*** Information supplied Section Begins ***
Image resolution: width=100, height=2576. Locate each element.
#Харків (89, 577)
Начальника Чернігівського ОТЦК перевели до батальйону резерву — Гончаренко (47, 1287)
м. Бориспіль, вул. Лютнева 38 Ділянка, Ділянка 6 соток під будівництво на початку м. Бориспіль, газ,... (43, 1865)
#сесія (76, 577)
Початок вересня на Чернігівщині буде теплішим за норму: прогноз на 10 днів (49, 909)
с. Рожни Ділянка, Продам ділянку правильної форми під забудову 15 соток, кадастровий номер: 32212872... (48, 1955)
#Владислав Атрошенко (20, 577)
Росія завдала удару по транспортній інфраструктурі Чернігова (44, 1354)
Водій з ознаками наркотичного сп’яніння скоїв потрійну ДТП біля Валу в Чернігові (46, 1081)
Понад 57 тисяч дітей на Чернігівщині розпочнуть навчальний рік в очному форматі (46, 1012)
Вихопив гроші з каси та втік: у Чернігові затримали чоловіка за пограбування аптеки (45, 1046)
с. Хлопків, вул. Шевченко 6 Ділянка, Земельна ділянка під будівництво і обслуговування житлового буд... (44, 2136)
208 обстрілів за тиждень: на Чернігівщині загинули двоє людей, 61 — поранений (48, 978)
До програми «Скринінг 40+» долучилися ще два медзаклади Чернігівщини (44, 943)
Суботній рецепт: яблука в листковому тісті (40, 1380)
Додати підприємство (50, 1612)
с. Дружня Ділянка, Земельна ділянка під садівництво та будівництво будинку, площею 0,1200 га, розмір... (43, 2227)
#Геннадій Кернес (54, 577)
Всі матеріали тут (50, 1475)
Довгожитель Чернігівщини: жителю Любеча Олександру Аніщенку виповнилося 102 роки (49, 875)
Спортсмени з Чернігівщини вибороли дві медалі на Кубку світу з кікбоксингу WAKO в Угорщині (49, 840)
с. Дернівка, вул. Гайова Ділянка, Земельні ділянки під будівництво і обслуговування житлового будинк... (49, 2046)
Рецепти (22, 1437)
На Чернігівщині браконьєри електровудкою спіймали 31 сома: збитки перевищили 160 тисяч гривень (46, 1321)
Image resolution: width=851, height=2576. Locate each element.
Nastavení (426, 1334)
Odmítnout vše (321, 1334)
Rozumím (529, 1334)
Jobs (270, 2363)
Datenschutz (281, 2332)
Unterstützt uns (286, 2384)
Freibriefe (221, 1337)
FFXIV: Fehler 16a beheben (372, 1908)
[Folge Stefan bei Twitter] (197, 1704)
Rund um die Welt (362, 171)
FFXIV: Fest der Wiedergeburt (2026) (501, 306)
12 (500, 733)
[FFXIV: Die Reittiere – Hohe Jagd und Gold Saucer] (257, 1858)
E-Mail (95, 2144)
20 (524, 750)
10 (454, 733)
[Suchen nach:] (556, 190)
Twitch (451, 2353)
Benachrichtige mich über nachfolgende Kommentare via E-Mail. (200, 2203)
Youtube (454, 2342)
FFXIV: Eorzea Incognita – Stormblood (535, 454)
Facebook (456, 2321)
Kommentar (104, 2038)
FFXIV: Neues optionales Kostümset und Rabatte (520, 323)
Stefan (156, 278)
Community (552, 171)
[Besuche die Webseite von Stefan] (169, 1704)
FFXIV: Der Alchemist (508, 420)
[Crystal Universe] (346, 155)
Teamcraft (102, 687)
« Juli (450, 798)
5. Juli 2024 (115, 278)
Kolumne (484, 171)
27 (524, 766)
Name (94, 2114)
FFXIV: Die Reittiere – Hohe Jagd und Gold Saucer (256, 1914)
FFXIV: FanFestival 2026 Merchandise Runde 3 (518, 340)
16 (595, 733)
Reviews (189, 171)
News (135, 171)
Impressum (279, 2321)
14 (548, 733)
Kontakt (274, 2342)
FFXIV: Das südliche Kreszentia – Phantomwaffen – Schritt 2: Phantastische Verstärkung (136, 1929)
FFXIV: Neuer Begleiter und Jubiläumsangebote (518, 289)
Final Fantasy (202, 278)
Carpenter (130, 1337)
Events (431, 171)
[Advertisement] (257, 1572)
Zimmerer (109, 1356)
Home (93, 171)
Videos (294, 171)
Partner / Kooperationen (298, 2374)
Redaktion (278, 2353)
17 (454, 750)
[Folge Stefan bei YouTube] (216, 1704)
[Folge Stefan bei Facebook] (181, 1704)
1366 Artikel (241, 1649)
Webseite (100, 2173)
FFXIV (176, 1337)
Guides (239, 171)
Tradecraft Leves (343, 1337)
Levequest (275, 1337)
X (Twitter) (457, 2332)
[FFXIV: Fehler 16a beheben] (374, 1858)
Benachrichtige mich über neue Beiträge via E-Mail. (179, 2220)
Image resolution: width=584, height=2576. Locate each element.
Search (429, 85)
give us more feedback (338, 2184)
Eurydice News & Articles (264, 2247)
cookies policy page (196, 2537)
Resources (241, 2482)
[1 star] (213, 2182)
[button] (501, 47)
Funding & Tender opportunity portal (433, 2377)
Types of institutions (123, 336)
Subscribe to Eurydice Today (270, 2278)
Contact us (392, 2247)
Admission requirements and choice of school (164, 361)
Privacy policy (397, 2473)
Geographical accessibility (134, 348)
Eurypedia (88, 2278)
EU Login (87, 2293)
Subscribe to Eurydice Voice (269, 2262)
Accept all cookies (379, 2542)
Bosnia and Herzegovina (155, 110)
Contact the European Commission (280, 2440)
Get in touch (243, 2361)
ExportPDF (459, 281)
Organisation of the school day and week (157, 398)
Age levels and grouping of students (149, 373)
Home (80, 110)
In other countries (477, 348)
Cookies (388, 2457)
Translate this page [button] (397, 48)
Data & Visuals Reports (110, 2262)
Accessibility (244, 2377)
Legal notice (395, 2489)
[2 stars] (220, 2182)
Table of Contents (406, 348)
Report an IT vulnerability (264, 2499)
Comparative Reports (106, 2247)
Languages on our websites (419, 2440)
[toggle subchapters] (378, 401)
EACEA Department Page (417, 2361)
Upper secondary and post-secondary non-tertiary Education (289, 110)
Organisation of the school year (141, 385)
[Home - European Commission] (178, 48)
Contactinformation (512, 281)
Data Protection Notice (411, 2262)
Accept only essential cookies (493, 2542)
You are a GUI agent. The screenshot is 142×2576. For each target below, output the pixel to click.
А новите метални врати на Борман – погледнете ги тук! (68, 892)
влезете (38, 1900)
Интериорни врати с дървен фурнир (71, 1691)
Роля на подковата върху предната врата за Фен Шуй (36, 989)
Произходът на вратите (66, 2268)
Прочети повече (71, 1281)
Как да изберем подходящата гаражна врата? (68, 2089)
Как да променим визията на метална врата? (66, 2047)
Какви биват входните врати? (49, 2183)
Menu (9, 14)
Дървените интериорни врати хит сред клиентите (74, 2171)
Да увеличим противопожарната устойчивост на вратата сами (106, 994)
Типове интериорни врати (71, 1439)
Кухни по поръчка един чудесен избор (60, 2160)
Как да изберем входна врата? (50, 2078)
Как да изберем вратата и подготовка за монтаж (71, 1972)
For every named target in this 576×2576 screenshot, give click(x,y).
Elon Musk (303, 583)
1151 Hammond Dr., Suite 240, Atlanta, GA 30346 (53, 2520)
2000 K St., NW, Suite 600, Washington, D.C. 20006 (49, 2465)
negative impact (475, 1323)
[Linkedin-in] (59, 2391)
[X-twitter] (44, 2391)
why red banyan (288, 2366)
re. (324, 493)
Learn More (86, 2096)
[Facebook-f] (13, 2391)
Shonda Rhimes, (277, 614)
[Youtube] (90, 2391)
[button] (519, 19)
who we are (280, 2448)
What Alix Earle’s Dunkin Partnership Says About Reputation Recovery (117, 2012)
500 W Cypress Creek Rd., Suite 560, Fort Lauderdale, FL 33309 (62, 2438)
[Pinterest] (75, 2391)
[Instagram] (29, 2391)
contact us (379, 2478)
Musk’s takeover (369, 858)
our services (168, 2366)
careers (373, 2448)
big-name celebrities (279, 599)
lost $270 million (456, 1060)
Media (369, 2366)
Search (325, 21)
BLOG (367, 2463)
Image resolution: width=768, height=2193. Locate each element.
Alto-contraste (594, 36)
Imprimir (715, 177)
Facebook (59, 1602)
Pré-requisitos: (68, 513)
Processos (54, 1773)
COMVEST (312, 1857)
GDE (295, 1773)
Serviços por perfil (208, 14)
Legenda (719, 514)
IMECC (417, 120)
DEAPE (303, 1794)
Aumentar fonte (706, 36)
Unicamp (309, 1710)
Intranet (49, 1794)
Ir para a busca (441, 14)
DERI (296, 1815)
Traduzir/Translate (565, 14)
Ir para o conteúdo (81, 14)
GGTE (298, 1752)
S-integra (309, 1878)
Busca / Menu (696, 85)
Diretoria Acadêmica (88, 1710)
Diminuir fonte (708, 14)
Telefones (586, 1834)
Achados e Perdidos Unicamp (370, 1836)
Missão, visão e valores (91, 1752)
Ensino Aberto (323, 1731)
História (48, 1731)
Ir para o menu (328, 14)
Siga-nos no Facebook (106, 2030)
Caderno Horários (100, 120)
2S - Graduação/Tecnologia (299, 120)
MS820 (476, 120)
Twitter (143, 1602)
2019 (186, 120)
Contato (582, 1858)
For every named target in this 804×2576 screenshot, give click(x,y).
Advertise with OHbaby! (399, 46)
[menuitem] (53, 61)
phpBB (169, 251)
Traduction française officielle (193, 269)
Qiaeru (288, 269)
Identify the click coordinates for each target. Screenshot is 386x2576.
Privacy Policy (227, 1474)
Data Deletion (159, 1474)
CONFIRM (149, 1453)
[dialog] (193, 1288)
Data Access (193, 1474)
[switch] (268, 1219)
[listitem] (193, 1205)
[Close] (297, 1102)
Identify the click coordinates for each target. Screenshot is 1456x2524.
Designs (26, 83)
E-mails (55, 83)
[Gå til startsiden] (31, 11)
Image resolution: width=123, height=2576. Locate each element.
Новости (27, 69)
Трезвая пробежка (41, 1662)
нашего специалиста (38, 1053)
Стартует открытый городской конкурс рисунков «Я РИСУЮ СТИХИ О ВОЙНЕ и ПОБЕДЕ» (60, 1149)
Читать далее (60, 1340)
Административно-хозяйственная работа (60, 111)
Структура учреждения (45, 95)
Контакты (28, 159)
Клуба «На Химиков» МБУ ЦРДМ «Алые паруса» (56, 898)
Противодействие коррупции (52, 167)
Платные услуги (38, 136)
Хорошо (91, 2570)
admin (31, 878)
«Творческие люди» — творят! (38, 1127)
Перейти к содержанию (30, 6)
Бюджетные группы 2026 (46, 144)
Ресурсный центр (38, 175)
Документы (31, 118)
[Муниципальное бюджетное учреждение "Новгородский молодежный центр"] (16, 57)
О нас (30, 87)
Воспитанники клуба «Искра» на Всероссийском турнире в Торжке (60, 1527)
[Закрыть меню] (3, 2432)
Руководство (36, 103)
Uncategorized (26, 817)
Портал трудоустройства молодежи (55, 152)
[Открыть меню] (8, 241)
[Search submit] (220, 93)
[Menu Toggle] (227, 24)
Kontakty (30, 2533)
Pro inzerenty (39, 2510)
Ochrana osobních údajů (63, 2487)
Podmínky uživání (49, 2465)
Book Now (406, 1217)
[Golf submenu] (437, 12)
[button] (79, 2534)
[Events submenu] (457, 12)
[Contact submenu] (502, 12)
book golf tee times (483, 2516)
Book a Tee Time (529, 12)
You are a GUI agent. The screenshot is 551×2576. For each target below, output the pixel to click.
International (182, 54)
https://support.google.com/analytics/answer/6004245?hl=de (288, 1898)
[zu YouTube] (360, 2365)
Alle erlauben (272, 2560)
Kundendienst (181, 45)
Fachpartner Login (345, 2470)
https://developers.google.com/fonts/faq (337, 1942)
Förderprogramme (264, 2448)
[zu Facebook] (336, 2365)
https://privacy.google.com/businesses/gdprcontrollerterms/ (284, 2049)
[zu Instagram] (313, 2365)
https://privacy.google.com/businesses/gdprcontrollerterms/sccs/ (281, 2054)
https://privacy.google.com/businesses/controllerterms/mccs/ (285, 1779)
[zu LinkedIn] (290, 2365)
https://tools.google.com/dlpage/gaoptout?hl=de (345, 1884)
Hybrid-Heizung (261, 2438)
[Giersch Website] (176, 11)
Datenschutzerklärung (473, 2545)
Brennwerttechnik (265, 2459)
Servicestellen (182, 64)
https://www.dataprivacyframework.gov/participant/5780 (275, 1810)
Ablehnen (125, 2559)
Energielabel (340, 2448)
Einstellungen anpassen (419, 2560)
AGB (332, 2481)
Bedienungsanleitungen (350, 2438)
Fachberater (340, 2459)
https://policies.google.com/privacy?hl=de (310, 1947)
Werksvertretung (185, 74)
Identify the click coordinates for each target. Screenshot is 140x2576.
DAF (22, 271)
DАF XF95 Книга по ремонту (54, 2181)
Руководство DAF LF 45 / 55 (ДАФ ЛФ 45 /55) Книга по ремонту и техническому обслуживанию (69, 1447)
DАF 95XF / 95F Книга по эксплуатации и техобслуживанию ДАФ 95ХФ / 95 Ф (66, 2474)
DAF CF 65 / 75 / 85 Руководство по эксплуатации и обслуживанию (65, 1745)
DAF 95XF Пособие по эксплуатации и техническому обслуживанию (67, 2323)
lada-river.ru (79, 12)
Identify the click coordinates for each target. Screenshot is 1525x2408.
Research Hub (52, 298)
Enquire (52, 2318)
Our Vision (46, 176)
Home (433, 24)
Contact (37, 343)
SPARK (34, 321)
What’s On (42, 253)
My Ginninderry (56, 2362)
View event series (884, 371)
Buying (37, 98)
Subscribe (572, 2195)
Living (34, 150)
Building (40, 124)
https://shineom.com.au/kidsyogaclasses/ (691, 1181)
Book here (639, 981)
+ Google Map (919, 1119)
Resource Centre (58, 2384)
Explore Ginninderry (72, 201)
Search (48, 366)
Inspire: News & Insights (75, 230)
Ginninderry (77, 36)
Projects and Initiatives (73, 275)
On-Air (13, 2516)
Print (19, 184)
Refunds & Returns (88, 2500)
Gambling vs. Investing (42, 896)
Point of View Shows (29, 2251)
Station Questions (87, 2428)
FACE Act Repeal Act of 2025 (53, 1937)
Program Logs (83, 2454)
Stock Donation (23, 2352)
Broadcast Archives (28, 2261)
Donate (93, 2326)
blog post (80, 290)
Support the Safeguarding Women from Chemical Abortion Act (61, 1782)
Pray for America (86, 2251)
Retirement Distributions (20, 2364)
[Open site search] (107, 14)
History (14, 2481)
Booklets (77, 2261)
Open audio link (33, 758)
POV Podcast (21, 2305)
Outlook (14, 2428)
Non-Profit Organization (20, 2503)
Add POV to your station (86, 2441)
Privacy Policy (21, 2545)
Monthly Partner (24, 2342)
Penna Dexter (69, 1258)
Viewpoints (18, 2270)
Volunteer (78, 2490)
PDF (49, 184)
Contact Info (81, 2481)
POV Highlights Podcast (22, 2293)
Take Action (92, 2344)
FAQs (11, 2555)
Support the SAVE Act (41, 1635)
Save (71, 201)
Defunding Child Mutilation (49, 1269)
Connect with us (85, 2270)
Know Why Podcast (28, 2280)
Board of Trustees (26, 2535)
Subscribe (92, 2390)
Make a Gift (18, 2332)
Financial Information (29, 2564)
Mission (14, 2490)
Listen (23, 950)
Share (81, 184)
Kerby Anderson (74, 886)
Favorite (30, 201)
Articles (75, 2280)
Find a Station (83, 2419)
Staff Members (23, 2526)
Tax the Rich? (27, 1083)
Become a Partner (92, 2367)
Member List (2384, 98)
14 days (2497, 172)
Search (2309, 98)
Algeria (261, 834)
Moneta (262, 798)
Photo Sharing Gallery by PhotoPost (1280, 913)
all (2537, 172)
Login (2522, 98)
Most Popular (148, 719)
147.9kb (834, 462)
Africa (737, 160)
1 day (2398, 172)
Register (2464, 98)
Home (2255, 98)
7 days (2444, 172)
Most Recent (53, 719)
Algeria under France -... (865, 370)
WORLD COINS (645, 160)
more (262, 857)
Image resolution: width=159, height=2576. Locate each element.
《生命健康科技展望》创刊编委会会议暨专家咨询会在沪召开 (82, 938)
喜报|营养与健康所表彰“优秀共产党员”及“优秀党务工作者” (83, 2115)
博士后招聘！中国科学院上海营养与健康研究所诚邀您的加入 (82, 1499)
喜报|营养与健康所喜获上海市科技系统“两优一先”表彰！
*** Information supplied Section Ends ***
* [Exercise] From the data above, output exactly the lines between the one containing "What Alix Earle’s" and the one containing "big-name celebrities (279, 599)", counting both of them.

* [Expected answer]
What Alix Earle’s Dunkin Partnership Says About Reputation Recovery (117, 2012)
500 W Cypress Creek Rd., Suite 560, Fort Lauderdale, FL 33309 (62, 2438)
[Pinterest] (75, 2391)
[Instagram] (29, 2391)
contact us (379, 2478)
Musk’s takeover (369, 858)
our services (168, 2366)
careers (373, 2448)
big-name celebrities (279, 599)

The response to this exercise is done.